WORK TO COMPLETE:
For the material below, output exactly the span from the line with "2019 (721, 2002)" to the line with "maja (734, 2126)", including both, and nothing besides.

**** SUPPLIED MATERIAL ****

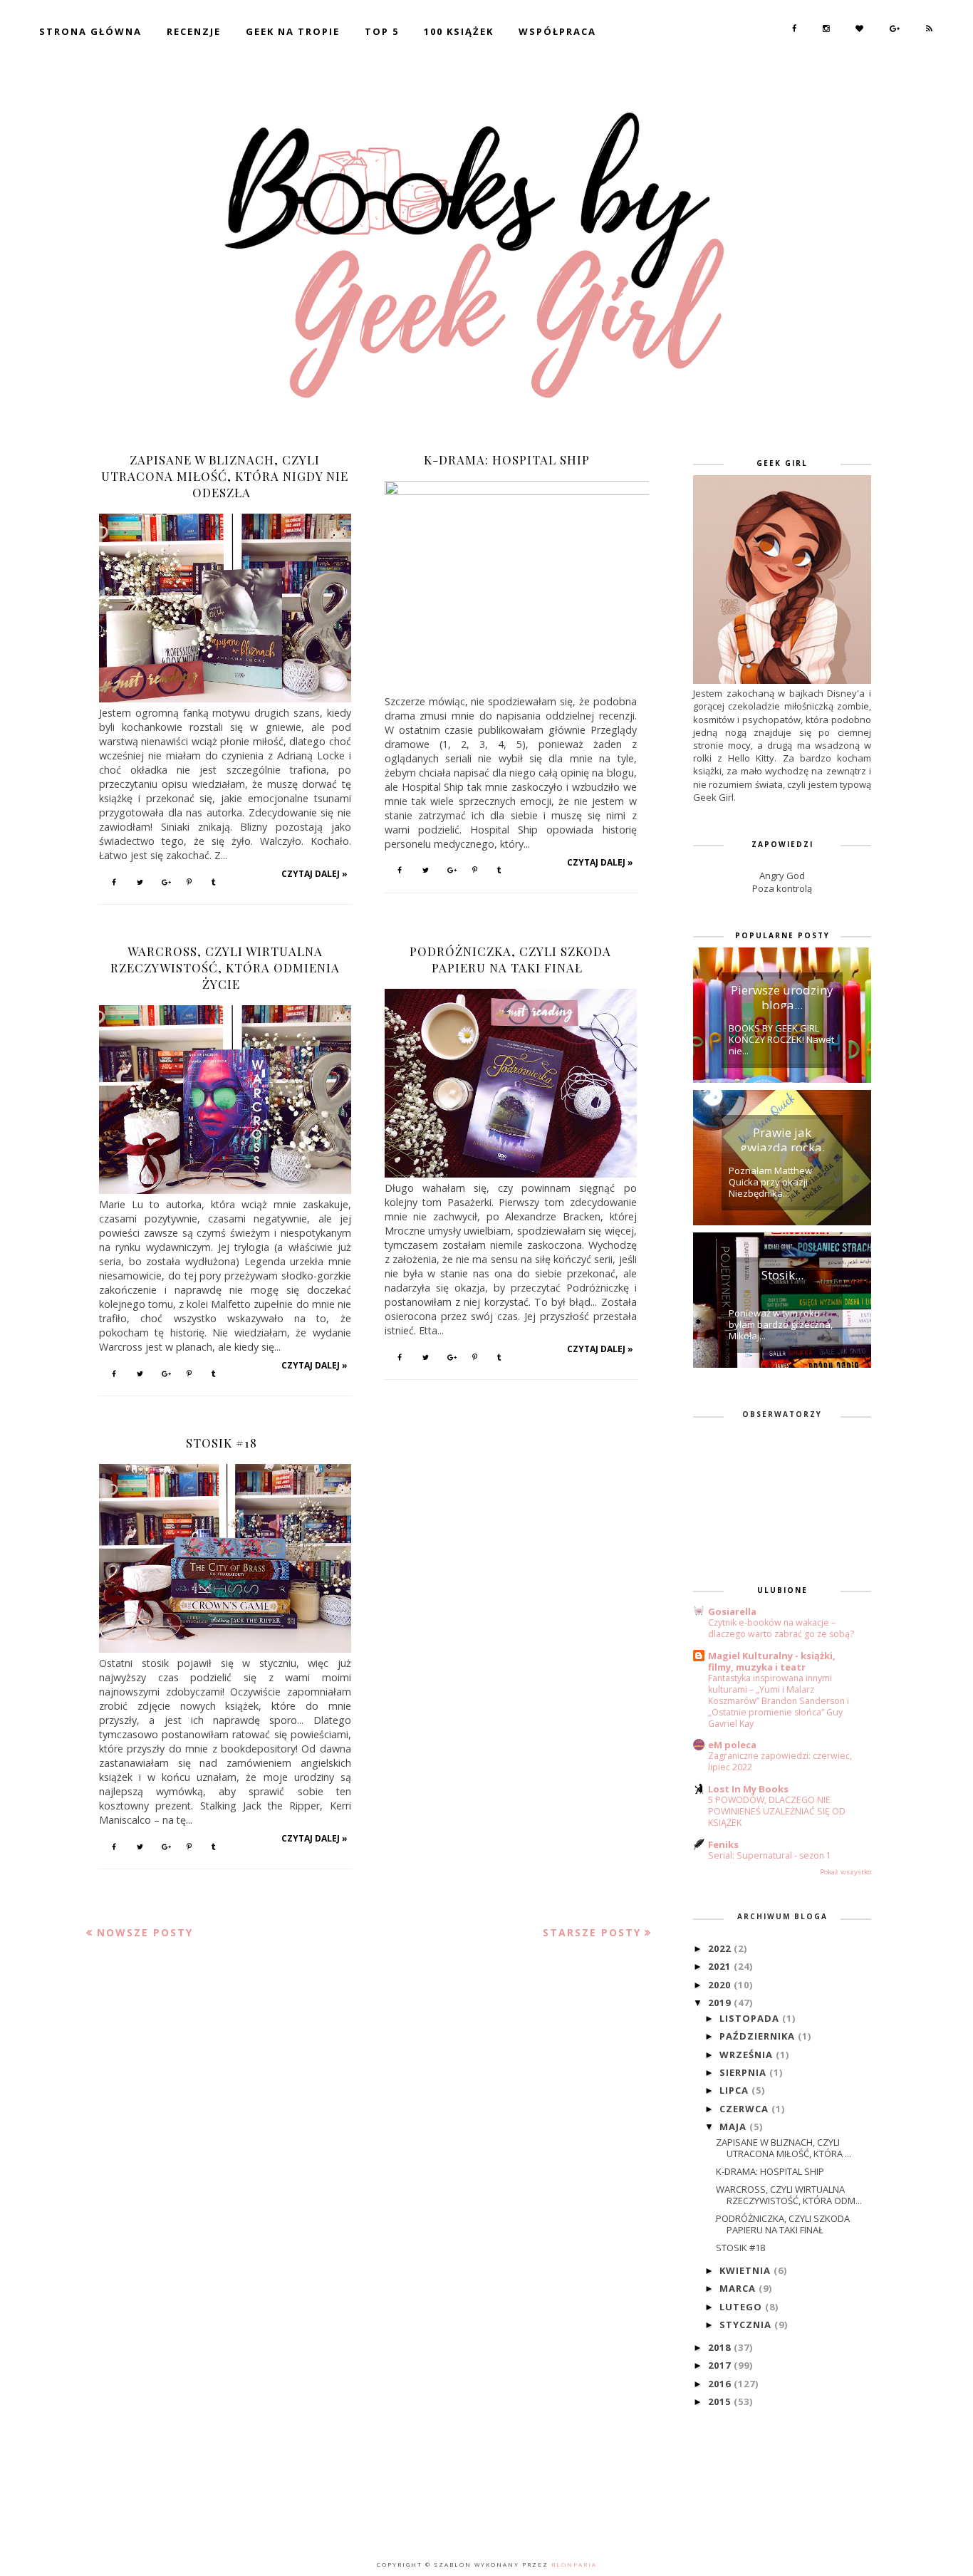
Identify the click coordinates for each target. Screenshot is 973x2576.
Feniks (723, 1844)
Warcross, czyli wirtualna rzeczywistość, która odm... (789, 2195)
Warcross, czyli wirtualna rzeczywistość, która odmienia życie (225, 967)
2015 (721, 2401)
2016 (721, 2383)
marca (739, 2288)
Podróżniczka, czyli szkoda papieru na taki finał (510, 959)
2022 (721, 1948)
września (747, 2054)
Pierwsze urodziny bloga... (782, 995)
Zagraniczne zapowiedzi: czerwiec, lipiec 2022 (780, 1761)
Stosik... (782, 1275)
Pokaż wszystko (845, 1871)
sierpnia (744, 2072)
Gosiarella (732, 1611)
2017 (721, 2365)
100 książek (459, 31)
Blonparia (572, 2564)
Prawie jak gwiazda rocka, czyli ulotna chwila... (782, 1137)
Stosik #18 (221, 1442)
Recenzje (194, 31)
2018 (721, 2347)
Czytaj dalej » (314, 874)
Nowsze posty (145, 1932)
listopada (750, 2018)
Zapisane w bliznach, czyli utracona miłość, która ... (783, 2148)
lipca (735, 2090)
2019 (721, 2002)
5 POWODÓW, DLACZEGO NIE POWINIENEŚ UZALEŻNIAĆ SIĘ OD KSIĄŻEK (776, 1811)
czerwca (745, 2108)
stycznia (746, 2324)
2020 (721, 1984)
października (758, 2036)
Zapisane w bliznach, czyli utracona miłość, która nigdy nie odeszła (224, 476)
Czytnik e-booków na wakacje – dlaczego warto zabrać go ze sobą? (781, 1628)
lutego (742, 2306)
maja (734, 2126)
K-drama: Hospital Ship (507, 459)
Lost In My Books (748, 1788)
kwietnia (746, 2270)
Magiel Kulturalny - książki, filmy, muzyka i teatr (772, 1661)
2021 (721, 1966)
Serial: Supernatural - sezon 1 (769, 1855)
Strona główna (90, 31)
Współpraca (557, 31)
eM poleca (732, 1744)
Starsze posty (592, 1932)
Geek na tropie (293, 31)
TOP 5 (382, 31)
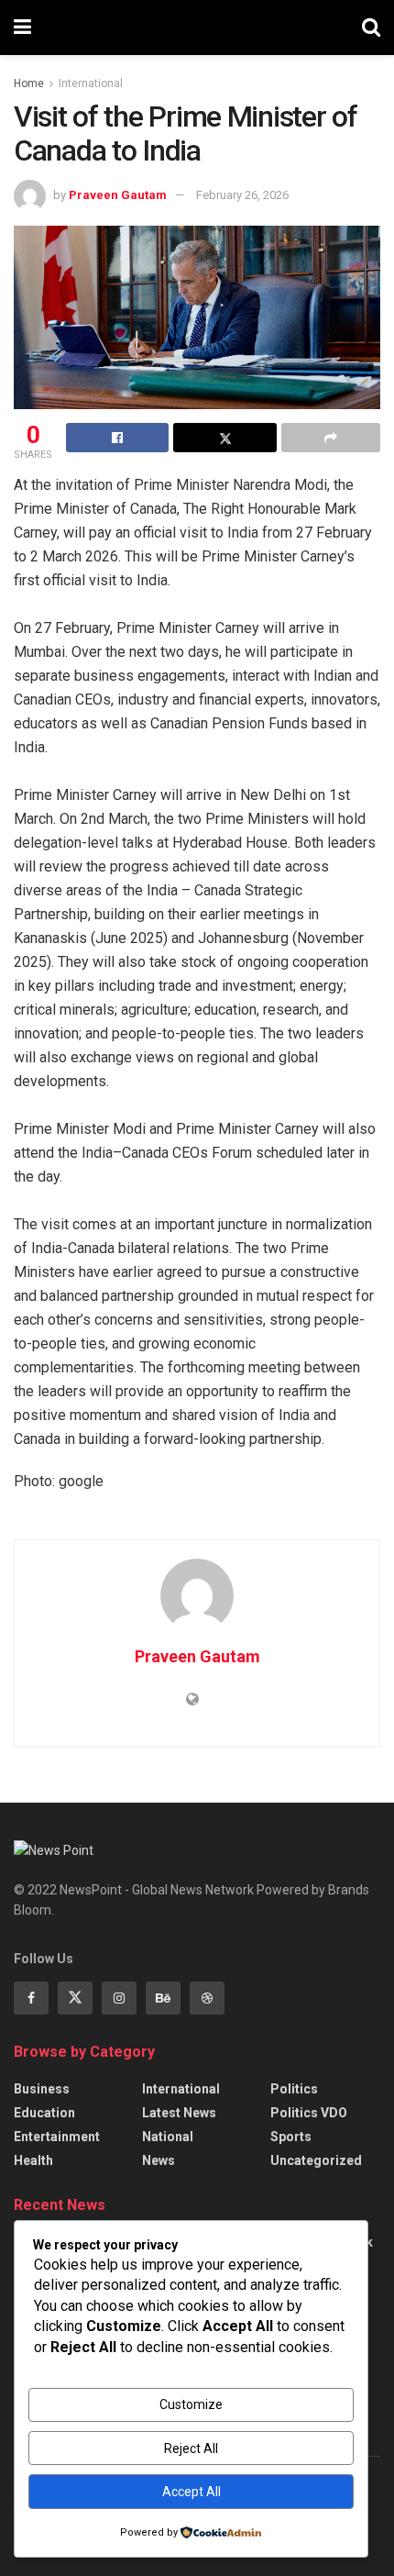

****

OUTPUT:
2019 (721, 2002)
5 POWODÓW, DLACZEGO NIE POWINIENEŚ UZALEŻNIAĆ SIĘ OD KSIĄŻEK (776, 1811)
czerwca (745, 2108)
stycznia (746, 2324)
2020 (721, 1984)
października (758, 2036)
Zapisane w bliznach, czyli utracona miłość, która nigdy nie odeszła (224, 476)
Czytnik e-booków na wakacje – dlaczego warto zabrać go ze sobą? (781, 1628)
lutego (742, 2306)
maja (734, 2126)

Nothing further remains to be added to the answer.